Zebrafish: A Toxicologist’s Ally

By Roberta Attanasio, IEAM Blog Editor

Danio rerio, by Thierry Marysael

Danio rerio, photo by Thierry Marysael, licensed under CC BY-NC-ND 2.0

Fishing for the biological effects of contaminants present in the aquatic eco-environment relies, in many instances, on a fish-based model system – the tiny zebrafish, famous for the transparency of its embryos and the remarkable abundance of different transgenic lines. These lines express fluorescent proteins in specific cellular types, or during specific biological processes – because of embryo transparency, the fluorescent, glowing proteins can easily be visualized to detect changes resulting from chemical perturbation.

Last April, a paper published in Nature unveiled a long-awaited, high-quality annotated sequence of the zebrafish genome, thus boosting the research value of the zebrafish model. The paper revealed that about 70% of protein-coding human genes are related to genes found in the zebrafish, and that 84% of genes known to be associated with human diseases have a counterpart in zebrafish. It’s not surprising that this relatively inexpensive model is being used with increasing frequency in a variety of studies involving the detailed characterization of gene function and human genetic diseases.

In an article published on December 4, 2013 in Environmental Toxicology and Chemistry, Yu-Jie Dai and colleagues address the use of the zebrafish model for monitoring environmental pollutants. They state “Environmental pollution, especially water pollution, is a serious issue throughout the world. Water pollution not only affects the survival and reproduction of aquatic organisms but also adversely impacts human health through bio-concentration. Sensitivity to different contaminants makes the zebrafish an ideal model organism for environmental monitoring.”

This model is used for the toxicological monitoring of heavy metals, endocrine disruptors and persistent organic pollutants, which cause characteristic changes in gene expression, morphology, physiology and behavior, and therefore serve as biological indicators. However, as discussed in the article, models based on wild-type zebrafish have several disadvantages, a major one being the low detection sensitivity.

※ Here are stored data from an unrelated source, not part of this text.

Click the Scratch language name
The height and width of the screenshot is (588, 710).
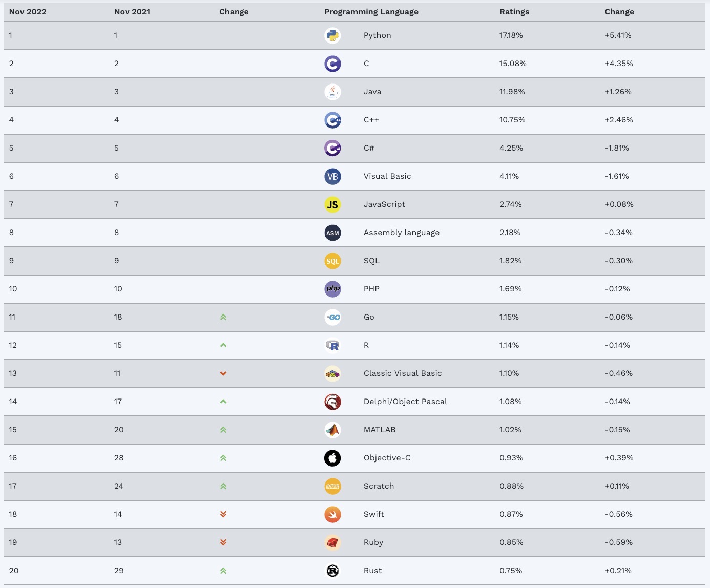(379, 486)
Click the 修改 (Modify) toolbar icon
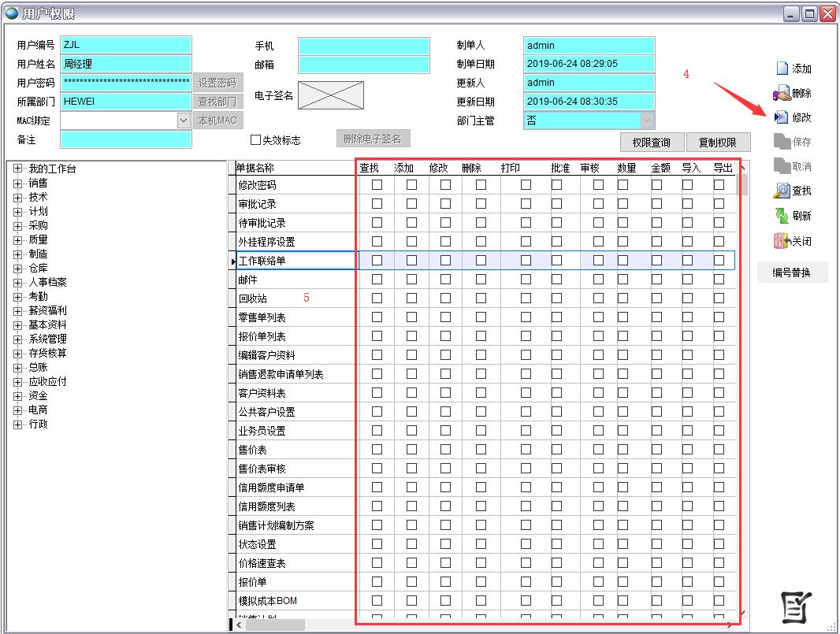This screenshot has height=634, width=840. pyautogui.click(x=782, y=117)
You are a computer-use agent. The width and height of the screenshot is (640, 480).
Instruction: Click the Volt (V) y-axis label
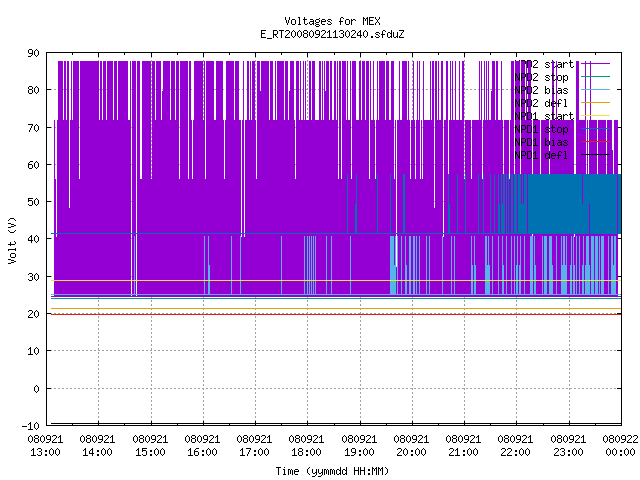(12, 240)
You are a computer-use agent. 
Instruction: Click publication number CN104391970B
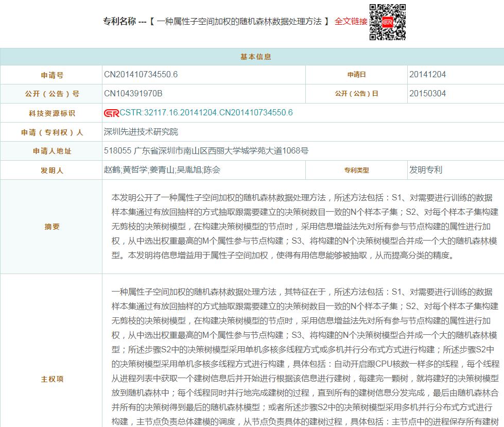point(133,94)
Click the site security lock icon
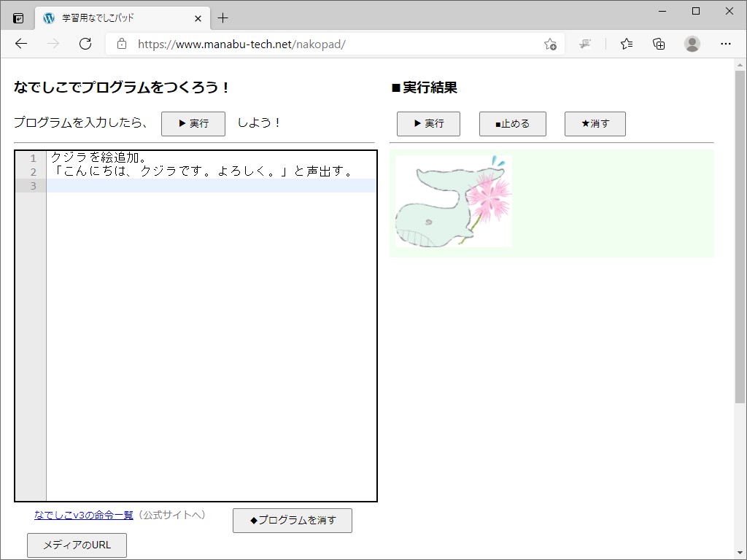The height and width of the screenshot is (560, 747). (x=121, y=44)
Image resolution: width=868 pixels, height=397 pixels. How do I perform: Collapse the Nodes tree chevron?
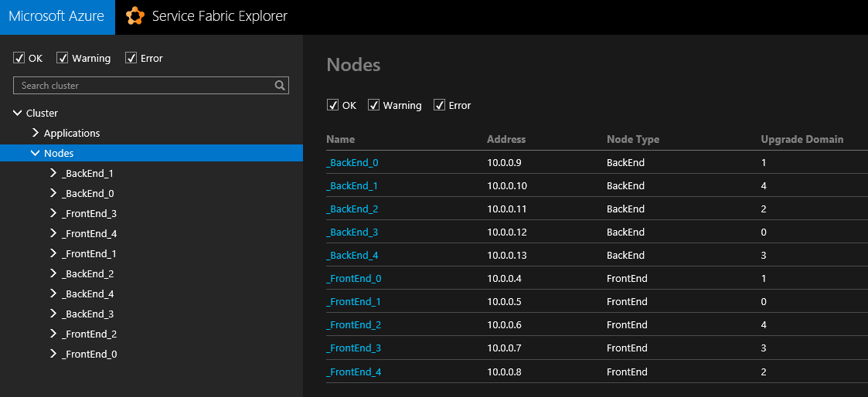[x=36, y=153]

Although transgenic zebrafish models represent a more advanced system for monitoring environmental pollutants when compared to their wild-type counterpart, additional improvements could lead to the full exploitation of the zebrafish potential for toxicological evaluation.

What could be done, then, to enhance the zebrafish model so it can become a true powerful ally of environmental toxicologists? Dai and colleagues suggest one major point for improvement – the use of adult, fully transparent zebrafish.

Unlike embryos, the adult zebrafish is opaque. The fluorescent, glowing proteins so easily visible in the transparent embryos show up only minimally in adults, causing low sensitivity in detecting signals that reveal chemical toxicity. A transparent zebrafish line is currently available – it is a mutant developed in 2008 in which fluorescent tissues and organs are directly observable.

In addition, Dai and colleagues support the development of novel response elements – short sequences of DNA present within a gene promoter that bind specific transcription factors, and thus regulate transcription of genes. The development of novel response elements, along with recombination of existing response elements and optimization of the number of response element repeats, would allow highly sensitive monitoring of multiple chemicals at the same time.

As of now, most zebrafish-detection systems can identify only one pollutant or one class of pollutants present in the environment. Different specific response elements would allow simultaneous expression of different fluorescent protein genes – each with a different color (for example red, green and yellow), thus allowing analysis of mixtures of chemicals in transparent, adult zebrafish.

The potential of the improved zebrafish model proposed by Dai and colleagues is high, especially in view of the high numbers of pollutants present in the aquatic eco-environment and the increased importance given to the detection of biological effects induced by mixtures of chemicals.